CVE-2025-54713
magepeopleteam · magepeopleteam Taxi Booking Manager for WooCommerce
A critical authentication bypass vulnerability has been identified in the magepeopleteam Taxi Booking Manager for WooCommerce plugin.
Executive summary
A critical authentication bypass vulnerability has been identified in the magepeopleteam Taxi Booking Manager for WooCommerce plugin. This flaw allows an unauthenticated attacker to bypass security controls and gain administrative access to the affected website. Successful exploitation could lead to a complete system compromise, resulting in data theft, financial fraud, and significant operational disruption.
Vulnerability
This vulnerability is an authentication bypass that exists due to a flaw in how the plugin handles access to privileged functions. An unauthenticated remote attacker can send a specially crafted request to a specific endpoint or file within the plugin. This request exploits a logic error that fails to properly validate the user's session or permissions, granting the attacker an authenticated session with administrative privileges without requiring valid credentials. This allows the attacker to gain complete control over the WordPress site.
Business impact
This vulnerability is rated as critical severity with a CVSS score of 9.8, posing a severe risk to the business. An attacker who successfully exploits this flaw can gain full administrative control of the e-commerce platform. The potential consequences include theft of sensitive customer data (personally identifiable information, order history, payment details), unauthorized financial transactions, website defacement causing significant reputational damage, and using the compromised server to launch further attacks. The operational and financial impact of such a compromise would be substantial.
Remediation
Immediate Action: Immediately update the magepeopleteam Taxi Booking Manager for WooCommerce plugin to the latest version provided by the vendor. Before and after applying the patch, carefully monitor system and web server access logs for any signs of exploitation, such as the creation of unauthorized administrative accounts or unusual file modifications.
Proactive Monitoring:
- Log Analysis: Review web server (e.g., Apache, Nginx) and application logs for unusual POST or GET requests to plugin-specific PHP files or API endpoints, especially from unknown IP addresses. Look for successful administrative actions (e.g., user creation, plugin modification) that do not correlate with legitimate administrator activity.

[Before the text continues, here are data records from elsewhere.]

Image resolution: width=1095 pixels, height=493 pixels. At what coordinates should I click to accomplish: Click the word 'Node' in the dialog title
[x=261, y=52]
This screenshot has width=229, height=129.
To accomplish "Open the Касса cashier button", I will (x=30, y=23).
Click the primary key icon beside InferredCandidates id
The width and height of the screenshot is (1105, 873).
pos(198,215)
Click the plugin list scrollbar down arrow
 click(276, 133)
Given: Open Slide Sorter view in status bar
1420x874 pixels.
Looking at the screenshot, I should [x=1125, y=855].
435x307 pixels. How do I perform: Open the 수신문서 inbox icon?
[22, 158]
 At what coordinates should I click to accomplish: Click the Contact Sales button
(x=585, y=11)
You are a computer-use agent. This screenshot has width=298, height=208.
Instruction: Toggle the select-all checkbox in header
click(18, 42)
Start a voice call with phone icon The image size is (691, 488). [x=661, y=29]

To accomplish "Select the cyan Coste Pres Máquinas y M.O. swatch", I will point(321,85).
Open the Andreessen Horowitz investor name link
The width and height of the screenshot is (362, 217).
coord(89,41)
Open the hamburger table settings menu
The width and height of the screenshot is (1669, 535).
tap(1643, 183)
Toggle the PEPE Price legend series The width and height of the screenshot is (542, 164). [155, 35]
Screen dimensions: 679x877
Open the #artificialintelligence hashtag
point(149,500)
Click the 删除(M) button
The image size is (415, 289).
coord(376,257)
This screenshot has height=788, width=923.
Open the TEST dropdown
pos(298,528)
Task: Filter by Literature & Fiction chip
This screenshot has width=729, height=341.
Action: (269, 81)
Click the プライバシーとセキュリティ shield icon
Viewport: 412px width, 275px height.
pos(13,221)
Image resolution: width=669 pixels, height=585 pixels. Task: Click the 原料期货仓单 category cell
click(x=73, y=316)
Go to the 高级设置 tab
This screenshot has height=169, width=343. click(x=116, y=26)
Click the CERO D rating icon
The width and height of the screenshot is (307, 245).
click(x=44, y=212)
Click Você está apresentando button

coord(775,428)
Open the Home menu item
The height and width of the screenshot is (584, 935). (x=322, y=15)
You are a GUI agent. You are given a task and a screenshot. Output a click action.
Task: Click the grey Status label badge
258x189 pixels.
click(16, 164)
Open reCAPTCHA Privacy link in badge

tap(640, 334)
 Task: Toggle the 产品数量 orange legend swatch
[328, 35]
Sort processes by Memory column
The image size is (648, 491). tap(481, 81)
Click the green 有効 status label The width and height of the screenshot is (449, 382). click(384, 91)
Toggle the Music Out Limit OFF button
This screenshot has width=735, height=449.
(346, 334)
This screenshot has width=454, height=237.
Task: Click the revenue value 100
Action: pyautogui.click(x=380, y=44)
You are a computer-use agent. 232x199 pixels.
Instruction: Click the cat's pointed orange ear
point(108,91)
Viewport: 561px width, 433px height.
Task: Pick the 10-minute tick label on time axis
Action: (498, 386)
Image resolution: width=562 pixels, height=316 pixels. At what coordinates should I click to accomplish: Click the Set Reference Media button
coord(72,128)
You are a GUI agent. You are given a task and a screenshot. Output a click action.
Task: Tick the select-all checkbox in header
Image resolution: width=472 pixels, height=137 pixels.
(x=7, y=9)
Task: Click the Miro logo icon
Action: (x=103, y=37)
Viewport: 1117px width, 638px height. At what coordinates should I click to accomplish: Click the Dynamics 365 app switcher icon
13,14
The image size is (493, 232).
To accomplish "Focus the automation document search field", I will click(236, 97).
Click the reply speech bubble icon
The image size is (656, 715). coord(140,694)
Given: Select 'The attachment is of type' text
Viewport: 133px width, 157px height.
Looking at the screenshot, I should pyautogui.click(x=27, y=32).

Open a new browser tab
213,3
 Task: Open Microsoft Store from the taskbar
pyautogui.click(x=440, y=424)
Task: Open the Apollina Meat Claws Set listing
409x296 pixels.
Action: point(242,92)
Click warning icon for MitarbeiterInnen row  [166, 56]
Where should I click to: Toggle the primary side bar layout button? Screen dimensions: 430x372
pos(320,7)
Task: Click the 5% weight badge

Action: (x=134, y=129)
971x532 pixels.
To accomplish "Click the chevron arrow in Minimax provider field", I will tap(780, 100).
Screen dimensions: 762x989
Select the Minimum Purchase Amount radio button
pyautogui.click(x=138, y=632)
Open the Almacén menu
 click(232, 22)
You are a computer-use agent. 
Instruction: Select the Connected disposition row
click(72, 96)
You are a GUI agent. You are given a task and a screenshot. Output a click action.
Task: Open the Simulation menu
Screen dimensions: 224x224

- File Integrity Monitoring: Implement file integrity monitoring to detect unauthorized changes to WordPress core files, themes, and plugins.
- User Account Review: Regularly audit WordPress user accounts for any recently created users with administrative privileges that cannot be accounted for.
Compensating Controls:
- Web Application Firewall (WAF): If immediate patching is not feasible, configure a WAF with rules to block malicious requests targeting the vulnerable components of the plugin (virtual patching).
- Access Restriction: If possible, restrict access to the plugin's files at the web server level to prevent direct access by unauthorized users.
- Plugin Deactivation: If the plugin is not critical for business operations, disable and uninstall it until a patch can be safely applied.
Exploitation status
Public Exploit Available: false
Analyst recommendation
Given the critical CVSS score of 9.8 and the potential for a complete, unauthenticated system compromise, it is imperative that organizations using the affected software apply the vendor-supplied patches immediately. Although this vulnerability is not currently listed on the CISA Known Exploited Vulnerabilities (KEV) catalog, its severity makes it a prime candidate for future exploitation. We strongly recommend prioritizing the patching of this vulnerability across all affected assets without delay to prevent a potential compromise.